IX
THE USE OF LEISURE
By J.H. BADLEY
Head Master of Bedales School
To teach a sensible use of leisure, healthy both for mind and body, is by no means the least important part of education. Nor is it by any means the least pressing, or the least difficult, of school problems. "Loafing" at times that have no recognised duties assigned them, is generally a sign of slackness in work and play as well; and if we do not find occupation for thoughts and hands, the rhyme tells us who will. The devils of cruelty and uncleanness will be ready to enter the empty house, and fill it at least with unwholesome talk, and thoughtless if not ill-natured "ragging." Yet work and games, whatever keenness we arouse and encourage in these, cannot fill a boy's whole time and thoughts—or, if they do, his life, whether he is student or athlete, or even the occasional combination of both, is still a narrow one and likely to get narrower as years go by. If life to the uneducated means a soulless round of labour varied by the public-house and the "pictures," so to the half-educated it is apt, except in war time, to mean the office and the club, with interests that do not go beyond golf and motoring and bridge. If our lives are emptier and our interests narrower than they need be, it is partly the result of a narrow and unsatisfying education, which leaves half our powers undeveloped and interests untouched, and too often only succeeds in giving us a distaste for those which it touches. Both for the sake of the present, therefore, to avoid the dangers of unfilled leisure, and still more for the sake of the future, the wise schoolmaster does all he can to foster, in addition to keenness in the regular work and games, interests, both individual and social, of other kinds as well. He will make opportunities for various handicrafts: he will try to stimulate lines of investigation not arranged for in the class-routine; he will encourage the formation of societies both for discussion and active pursuits, for instruction and entertainment. It is the purpose of this essay to suggest what, along these lines, is possible in the school.
But the reasons so far given for the encouragement of leisure-time interests are mainly negative. In order to realise to the full the importance of this side of education, we must look rather at their positive value. From whichever point of view one looks at it, physical, intellectual, or social, this value is not small. Some of these interests contribute directly to health in being outdoor pursuits; and these, in not letting games furnish the only motive and means of exercise, can help to establish habits and motives of no little help in later life, when games are no longer easy to keep up. And even in the years when the call of games is strongest, some rivalry of other outdoor pursuits is useful as a preventive of absorption in athleticism, easily carried to excess at school so as to shut out finer interests and influences. It was a consciousness of this that led Captain Scott, in the letter written in those last hours among the Antarctic snows, thinking of his boy at home, and the education that he wished for him, to write: "Make the boy interested in natural history, if you can; it is better than games: they encourage it in some schools."
Besides health—and health, we must remember, is not only a bodily matter, but depends on mental as well as bodily activity, and on the enjoyment of the activity that comes from its being mainly voluntary—the pursuits that we are considering can do much to train skill of various kinds.

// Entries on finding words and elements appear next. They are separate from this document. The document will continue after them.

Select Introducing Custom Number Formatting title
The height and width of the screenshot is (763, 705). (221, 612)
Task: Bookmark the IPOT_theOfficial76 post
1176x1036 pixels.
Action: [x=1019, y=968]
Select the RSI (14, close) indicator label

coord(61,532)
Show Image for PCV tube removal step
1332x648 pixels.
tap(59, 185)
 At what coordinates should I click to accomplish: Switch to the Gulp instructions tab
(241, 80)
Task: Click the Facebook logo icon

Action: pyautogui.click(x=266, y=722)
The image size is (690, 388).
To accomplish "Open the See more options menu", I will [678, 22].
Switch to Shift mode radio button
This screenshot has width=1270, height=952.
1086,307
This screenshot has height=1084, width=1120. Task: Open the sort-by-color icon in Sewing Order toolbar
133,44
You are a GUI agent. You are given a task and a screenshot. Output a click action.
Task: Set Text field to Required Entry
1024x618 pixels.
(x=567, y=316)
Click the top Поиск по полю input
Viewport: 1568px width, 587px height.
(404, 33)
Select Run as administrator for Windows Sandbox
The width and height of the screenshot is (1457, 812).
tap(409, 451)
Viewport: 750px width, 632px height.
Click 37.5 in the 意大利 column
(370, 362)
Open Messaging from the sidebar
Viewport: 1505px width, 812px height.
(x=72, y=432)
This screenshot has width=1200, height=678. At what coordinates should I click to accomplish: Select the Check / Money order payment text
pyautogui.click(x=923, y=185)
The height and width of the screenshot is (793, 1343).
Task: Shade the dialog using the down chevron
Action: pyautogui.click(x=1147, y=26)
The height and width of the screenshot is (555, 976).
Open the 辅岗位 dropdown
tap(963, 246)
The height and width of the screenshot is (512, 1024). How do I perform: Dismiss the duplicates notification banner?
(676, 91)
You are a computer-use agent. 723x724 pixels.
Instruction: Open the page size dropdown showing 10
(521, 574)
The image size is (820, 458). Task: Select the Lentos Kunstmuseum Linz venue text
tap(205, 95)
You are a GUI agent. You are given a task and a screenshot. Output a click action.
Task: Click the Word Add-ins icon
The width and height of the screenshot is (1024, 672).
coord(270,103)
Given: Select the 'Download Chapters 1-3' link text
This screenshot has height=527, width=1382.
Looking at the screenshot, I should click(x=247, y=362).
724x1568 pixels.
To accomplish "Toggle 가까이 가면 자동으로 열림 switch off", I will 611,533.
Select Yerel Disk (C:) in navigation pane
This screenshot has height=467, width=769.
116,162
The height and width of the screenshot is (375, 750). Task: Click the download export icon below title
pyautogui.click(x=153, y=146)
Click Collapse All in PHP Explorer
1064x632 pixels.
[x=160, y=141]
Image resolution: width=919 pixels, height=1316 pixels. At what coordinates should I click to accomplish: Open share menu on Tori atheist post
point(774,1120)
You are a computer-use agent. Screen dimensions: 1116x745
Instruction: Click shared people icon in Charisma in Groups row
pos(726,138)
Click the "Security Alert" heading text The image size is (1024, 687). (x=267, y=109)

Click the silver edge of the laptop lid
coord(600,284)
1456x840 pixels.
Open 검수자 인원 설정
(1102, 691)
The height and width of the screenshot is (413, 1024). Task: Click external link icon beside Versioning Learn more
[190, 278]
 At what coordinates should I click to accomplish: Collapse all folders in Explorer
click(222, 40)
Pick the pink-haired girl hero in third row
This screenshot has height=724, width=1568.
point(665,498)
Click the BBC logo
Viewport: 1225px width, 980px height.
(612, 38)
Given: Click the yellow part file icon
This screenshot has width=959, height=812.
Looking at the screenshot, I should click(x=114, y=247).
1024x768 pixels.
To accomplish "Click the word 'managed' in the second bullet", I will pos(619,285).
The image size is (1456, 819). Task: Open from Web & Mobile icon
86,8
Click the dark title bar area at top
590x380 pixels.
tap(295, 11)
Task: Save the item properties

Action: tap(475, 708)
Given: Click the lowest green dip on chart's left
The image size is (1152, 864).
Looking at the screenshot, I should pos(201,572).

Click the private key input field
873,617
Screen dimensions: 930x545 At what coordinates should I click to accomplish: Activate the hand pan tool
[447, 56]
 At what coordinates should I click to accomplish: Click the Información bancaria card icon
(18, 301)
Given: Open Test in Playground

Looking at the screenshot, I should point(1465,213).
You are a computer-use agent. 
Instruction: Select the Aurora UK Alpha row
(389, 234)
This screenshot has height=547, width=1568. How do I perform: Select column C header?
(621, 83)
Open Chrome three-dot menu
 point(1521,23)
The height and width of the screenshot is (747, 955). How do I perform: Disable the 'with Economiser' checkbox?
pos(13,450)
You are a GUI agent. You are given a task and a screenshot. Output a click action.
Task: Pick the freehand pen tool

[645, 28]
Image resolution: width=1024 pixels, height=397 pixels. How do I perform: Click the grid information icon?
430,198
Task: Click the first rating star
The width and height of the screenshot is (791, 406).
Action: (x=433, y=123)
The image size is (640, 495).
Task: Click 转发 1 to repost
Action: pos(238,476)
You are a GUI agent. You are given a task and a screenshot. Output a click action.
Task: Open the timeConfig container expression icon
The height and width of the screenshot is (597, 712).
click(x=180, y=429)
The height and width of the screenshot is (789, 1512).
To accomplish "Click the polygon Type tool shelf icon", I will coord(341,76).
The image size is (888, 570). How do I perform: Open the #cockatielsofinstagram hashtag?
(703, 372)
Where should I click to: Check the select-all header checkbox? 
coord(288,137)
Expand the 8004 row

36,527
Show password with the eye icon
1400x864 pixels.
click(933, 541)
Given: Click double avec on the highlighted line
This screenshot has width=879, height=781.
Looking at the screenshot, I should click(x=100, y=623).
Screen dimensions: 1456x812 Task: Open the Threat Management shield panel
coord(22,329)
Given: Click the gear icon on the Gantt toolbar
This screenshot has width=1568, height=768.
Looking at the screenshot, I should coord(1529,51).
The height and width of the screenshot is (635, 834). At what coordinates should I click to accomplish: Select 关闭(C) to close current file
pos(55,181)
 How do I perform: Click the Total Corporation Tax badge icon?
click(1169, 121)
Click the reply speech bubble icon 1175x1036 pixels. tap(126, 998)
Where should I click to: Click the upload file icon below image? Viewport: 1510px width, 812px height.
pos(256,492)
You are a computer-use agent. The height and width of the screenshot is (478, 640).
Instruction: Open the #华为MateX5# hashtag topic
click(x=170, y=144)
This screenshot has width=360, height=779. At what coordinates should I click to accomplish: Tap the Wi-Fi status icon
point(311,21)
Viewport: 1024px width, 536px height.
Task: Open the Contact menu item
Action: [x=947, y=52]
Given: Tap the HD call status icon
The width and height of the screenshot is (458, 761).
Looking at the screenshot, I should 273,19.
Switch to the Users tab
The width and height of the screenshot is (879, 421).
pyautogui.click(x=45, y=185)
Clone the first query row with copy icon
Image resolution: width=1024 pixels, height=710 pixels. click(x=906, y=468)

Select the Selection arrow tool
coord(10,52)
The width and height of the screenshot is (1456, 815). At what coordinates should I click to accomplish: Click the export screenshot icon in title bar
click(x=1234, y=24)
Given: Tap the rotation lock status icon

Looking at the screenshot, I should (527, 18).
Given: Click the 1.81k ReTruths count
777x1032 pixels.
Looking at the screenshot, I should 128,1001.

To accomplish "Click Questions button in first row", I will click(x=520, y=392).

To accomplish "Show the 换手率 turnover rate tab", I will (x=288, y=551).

The class-work represents the minimum that we expect a boy to know; but there is much that necessarily lies outside it of hardly less value. Many a boy learns as much from the hobby on which he spends his free time as from the work he does in class. Sometimes, indeed, such a free-time hobby reveals the bent that might otherwise have gone undiscovered, and determines the choice of a special line of work for the future career.
But the chief value of such interests lies rather in their influence on other work, and on the general development of character. In giving scope for many kinds of skill, they are helping the intellectual training; and however ready we may be to pay lip-service to the principle of learning by doing, and to admit the educational importance of the hand in brain-development, in most of our school work we still ignore these things, so far as any practical application of them is concerned. One is sometimes tempted to wonder if in the future there may not be so complete a reaction from our present ideas and methods as to make what are now regarded as mere hobbies the main matter of education, and to relegate much of the present school course, as the writing of verses has already been relegated, to the category of optional side-shows. At any rate these free-time interests can supply a very useful stimulus to much of the routine work. In these a boy may find himself for the first time, and discover, despite his experience in class, that he is no fool. Or at least he may find there a centre of interest, otherwise lacking, round which other interests can group, and to which knowledge obtained in various class-subjects can attach itself, and so get for him a meaning and a use. And further, if we do not make the mistake of narrowing the range of choice, and allow, at any rate at first, a succession of interests, the very range and variety of these pursuits is an antidote against the tendency to early specialisation, encouraged by scholarship and entrance examinations, which is one of the dangers against which we need to be on our guard. If, therefore, without mere dissipation of interest, we can widen the range of mental activities and encourage, by discussions, essays, lectures and so forth, reading round and outside the subjects dealt with in class, this is all to the good.